## INSTRUCTIONS FOR THE TASK
Starting at the top line and ending at the last, restate the records exactly.

## AVAILABLE RECORDS
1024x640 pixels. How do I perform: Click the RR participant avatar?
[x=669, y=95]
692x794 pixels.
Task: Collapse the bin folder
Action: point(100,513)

## COMPLETED EXERCISE
1024x640 pixels. How do I perform: Click the RR participant avatar?
[x=669, y=95]
692x794 pixels.
Task: Collapse the bin folder
Action: point(100,513)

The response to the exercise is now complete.